Joint annuities are paid for the life term to the individual to whom the annuity is assigned. After the death of the beneficiary it is paid to the survivor spouse for his or her life term at the amount specified in the annuity agreement. If both spouses die during the guaranteed period, their heirs may receive the outstanding amount of the annuity.  

Question 80. What are the essential terms of an annuity agreement?

An annuity agreement concluded with the insurance company should specify the type of annuity, the age of the participant (pension beneficiary), the amount transferred to the insurance company, the size of the payable annuity, the timing and frequency of payments, the responsibility of the insurance company for infringing the provisions of the annuity agreement and other essential terms. 

Question 81. Can an individual terminate the existing annuity agreement and enter into a new annuity agreement with another insurance company?

Yes, if the insurance company has infringed the provisions of the annuity agreement. Where the insurance company fails to pay the annuity in two successive cases, the pension beneficiary may terminate the annuity agreement at his own discretion along with requesting indemnification of his incurred losses and refund the outstanding amount. The outstanding amount of the annuity will not be provided to the beneficiary in the form of a lump-sum payment. He must enter into a new annuity agreement with another insurance company, and the outstanding amount will be transferred to the account of the new insurance company. 
  
The issue of paying annuities in cases when an insurance company goes bankrupt will be regulated by the legislation on insurance companies. Specifically, on the consent of the Central Bank of Armenia the entire portfolio of the insurance company will be transferred to another insurance company which will be acting as the legal successor of the failed company and will continue paying the annuity under the annuity agreement. 

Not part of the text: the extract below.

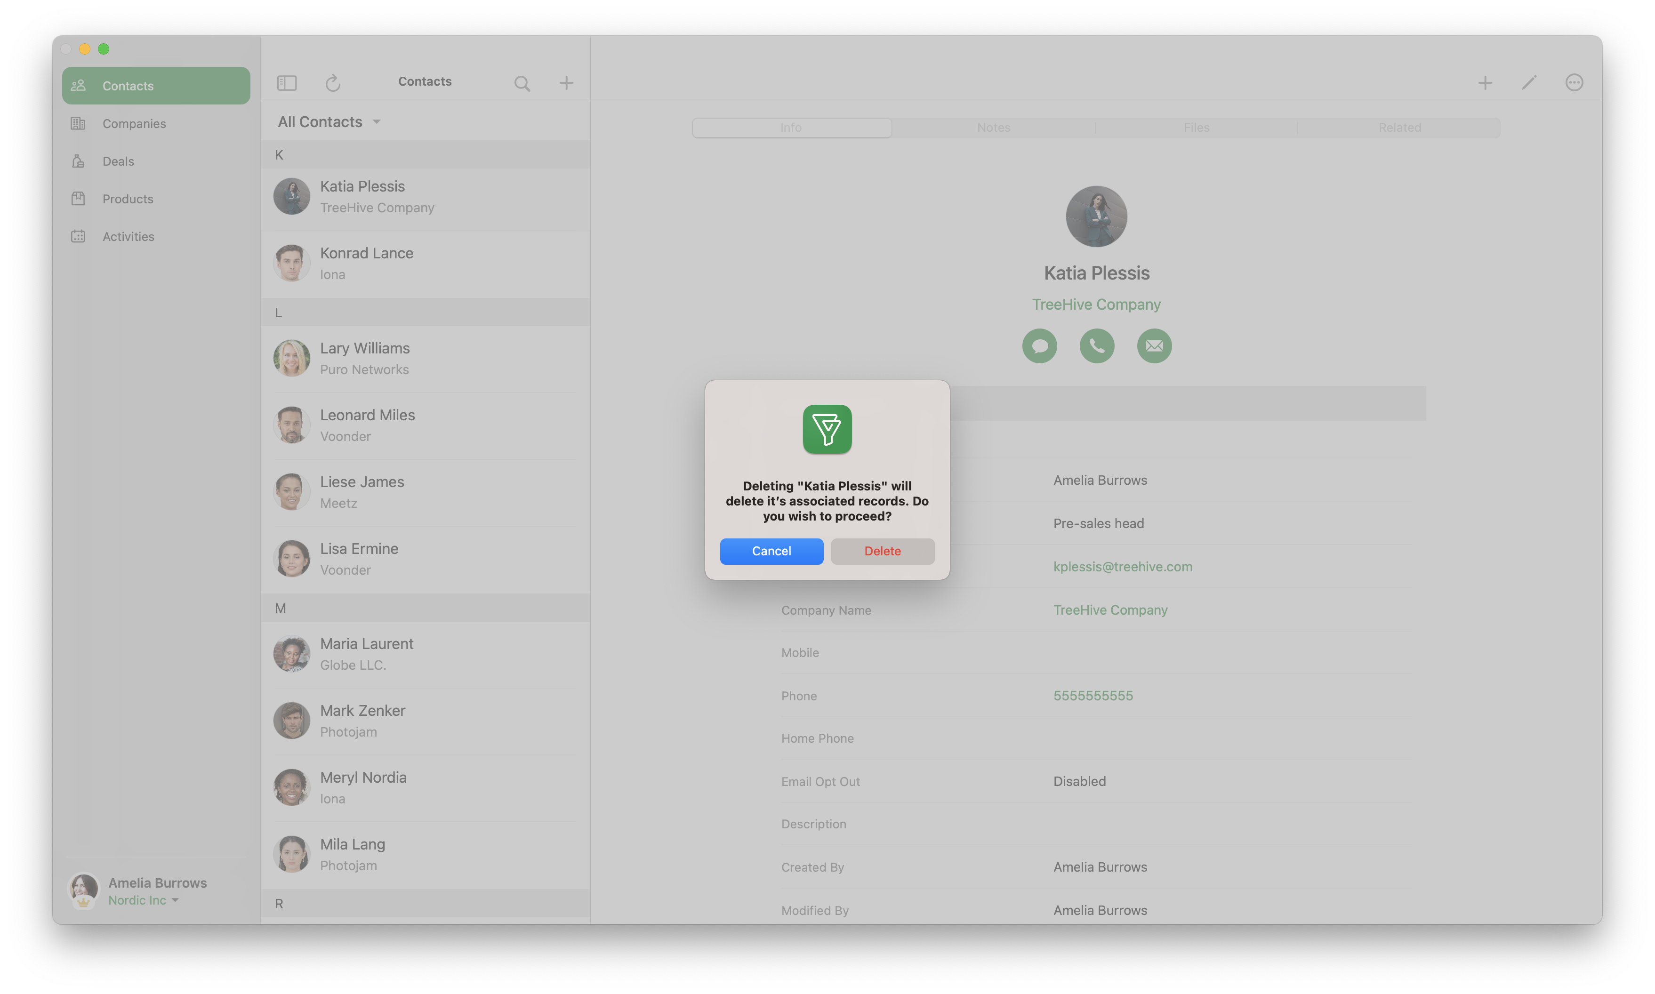Toggle the sidebar panel icon
This screenshot has height=994, width=1655.
pos(287,82)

Question 82. How will the individual’s funded pension savings be managed if the individual dies during the period of receiving annuities?

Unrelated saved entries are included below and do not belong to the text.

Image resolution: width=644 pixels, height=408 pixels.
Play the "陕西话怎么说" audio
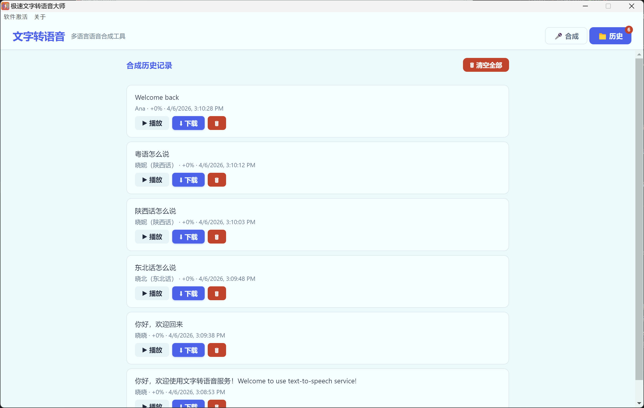(152, 237)
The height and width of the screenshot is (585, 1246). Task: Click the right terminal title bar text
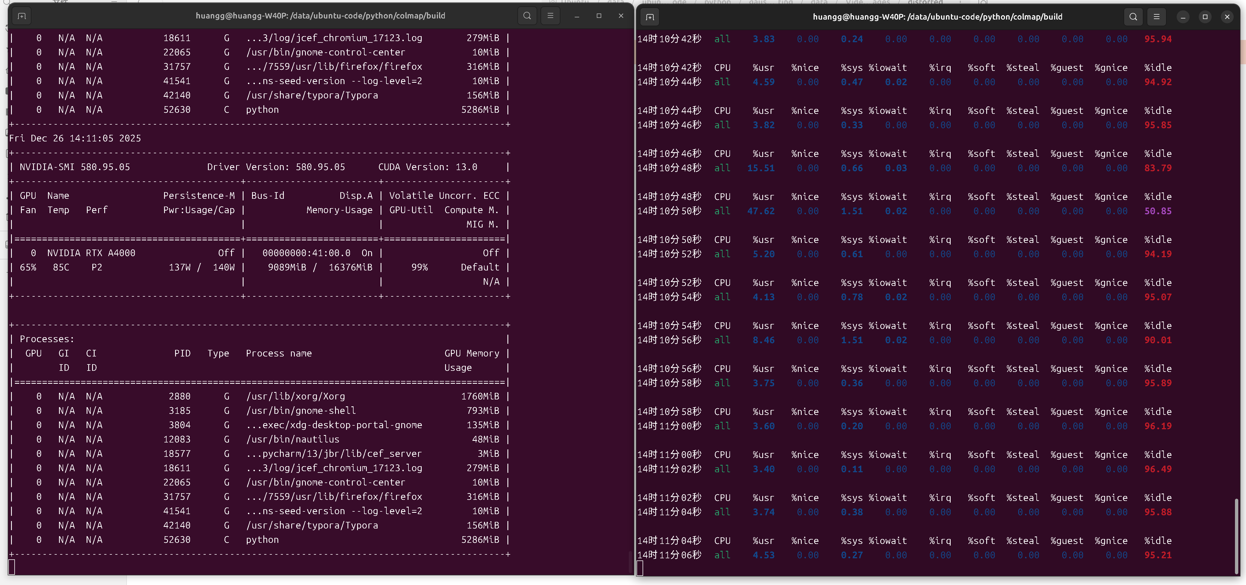click(937, 17)
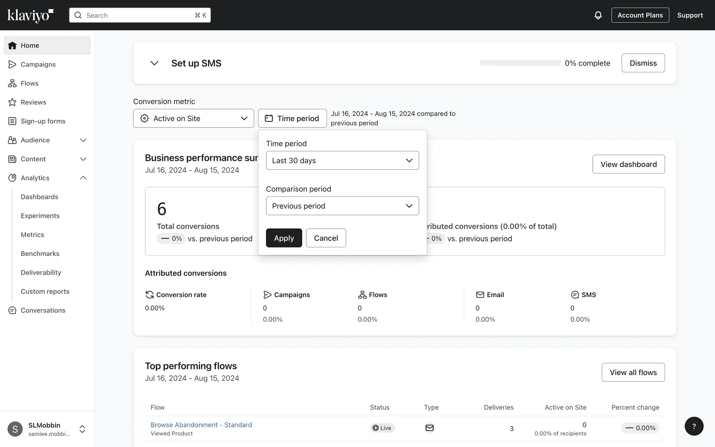Click the notification bell icon
Viewport: 715px width, 447px height.
point(598,15)
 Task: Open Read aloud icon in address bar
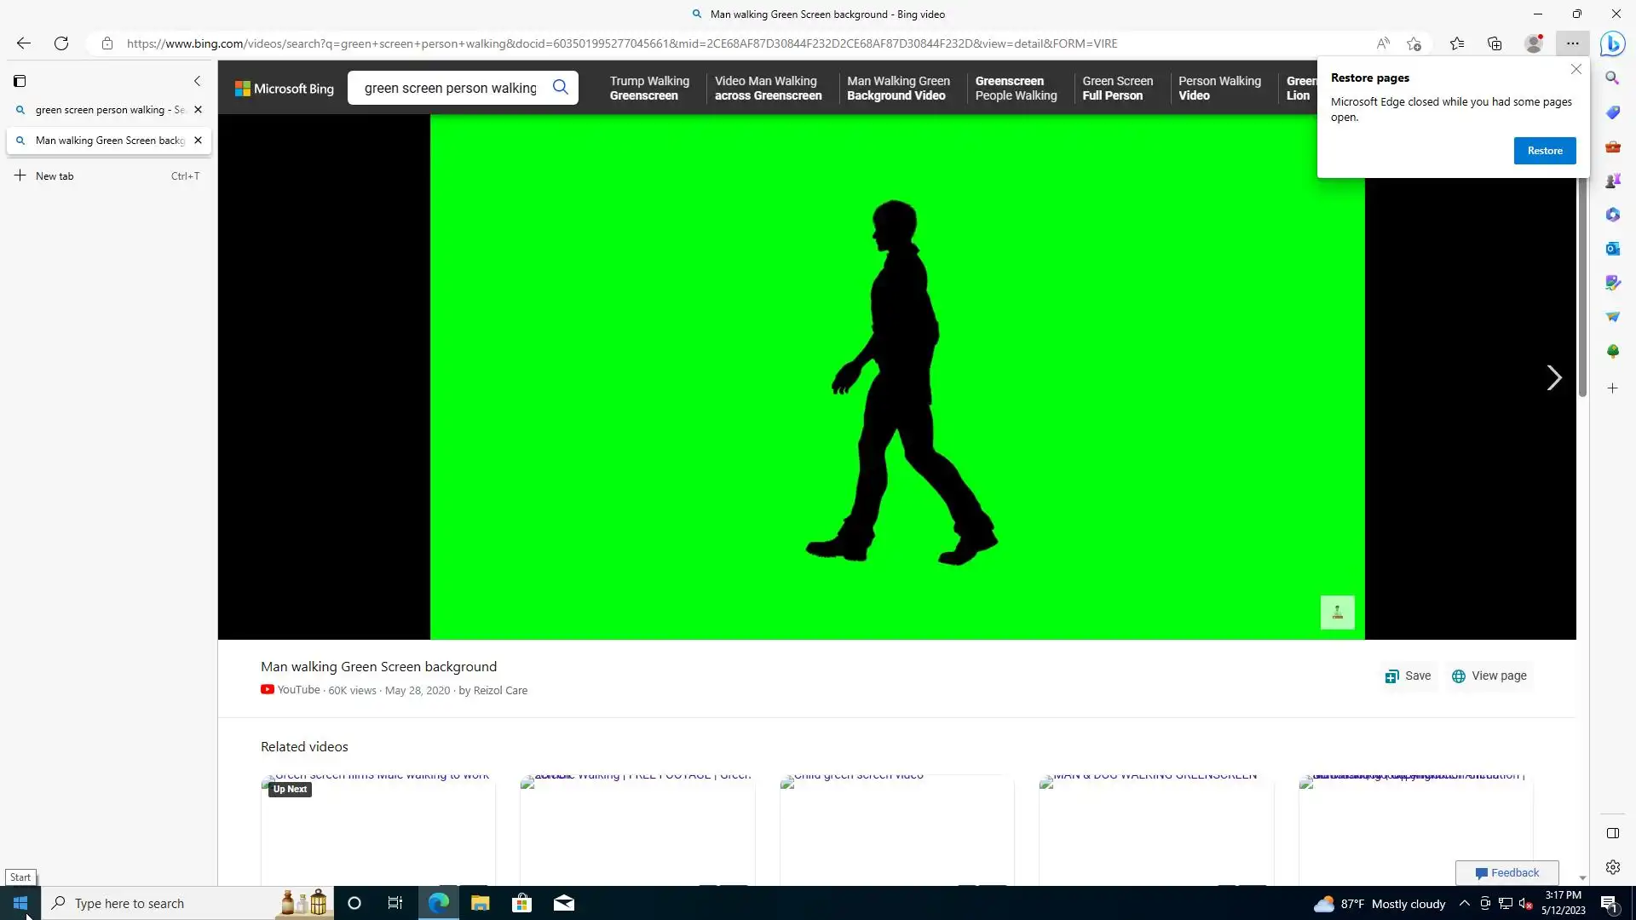pos(1383,43)
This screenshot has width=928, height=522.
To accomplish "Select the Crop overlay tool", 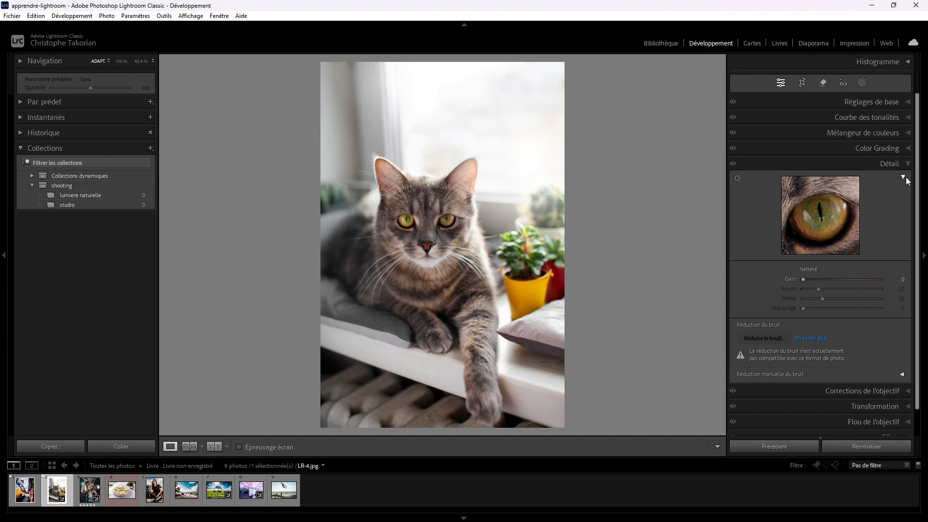I will (802, 83).
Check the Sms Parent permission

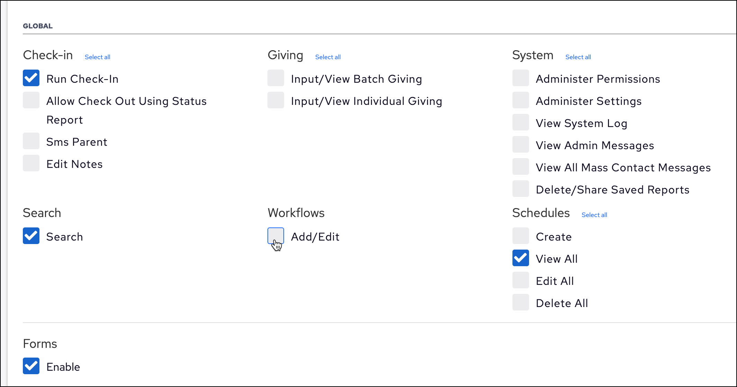click(31, 141)
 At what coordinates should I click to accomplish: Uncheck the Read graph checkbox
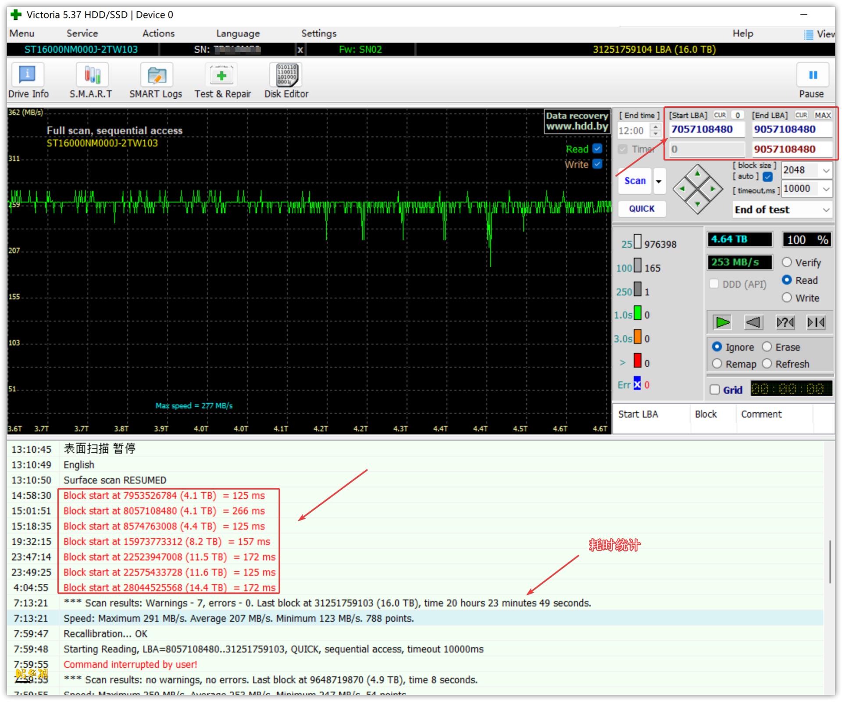(597, 149)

When the beneficiary dies while receiving annuities but after the completion of the guaranteed period for paying annuities, the funded pension savings will be maintained by the insurance company. If the beneficiary dies before the completion of the guaranteed period as specified in the annuity agreement, the insurance company must calculate and return to the beneficiary’s heirs the outstanding amount payable during the guaranteed period.

Question 83. What is a Program Withdrawal and what are the bases for its payment?

A program withdrawal is a pension paid to the individual on a monthly basis from the funds accumulated on his pension account which is distributed by the number of months of the average life expectancy. 
  
The Law has set out the case where a participant can receive his/her pension in the form of a program withdrawal. It says: if a participant’s funded pension savings are divided into equal monthly payments and these payments are less or equal to 75 percent of the basic pension then the participant is entitled to receive his funded pension in the form of program withdrawals. 

Question 84. What is a lump-sum payment and what are the bases of its payment?

A lump-sum payment is the lump-sum withdrawal of the individual’s total pension account balance by the participant when he reaches the retirement age. 
  
If a participant’s accumulated pension savings are evenly divided into monthly payments and these payments are equal or below 75 percent of the basic pension, then the participant has the right to receive his accumulated pension savings by a lump-sum payment. 
In addition, if a participant’s accumulated pension savings are evenly divided into monthly payments and the monthly payment exceeds the 5-fold amount of the basic pension, the participant is required to conclude an annuity agreement providing the 5-fold amount of the basic pension and may get the rest of the money by a lump-sum withdrawal. 
  
Besides the above-mentioned cases, the balance available at the participant’s pension account may be paid to the participant in the form of a lump-sum payment if: 

• the participant is recognized disabled with a 3rd group limited working capacity before hitting the retirement age; 
• the participant is in critical condition and his/her vital organs are terminally affected.